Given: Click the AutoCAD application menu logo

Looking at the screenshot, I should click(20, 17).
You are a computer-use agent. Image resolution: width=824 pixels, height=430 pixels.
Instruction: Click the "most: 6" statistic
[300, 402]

◆ **Activity**
Produce the material again exactly as it is shown above.

◆ **Final answer**
Given: Click the AutoCAD application menu logo

Looking at the screenshot, I should click(20, 17).
You are a computer-use agent. Image resolution: width=824 pixels, height=430 pixels.
Instruction: Click the "most: 6" statistic
[300, 402]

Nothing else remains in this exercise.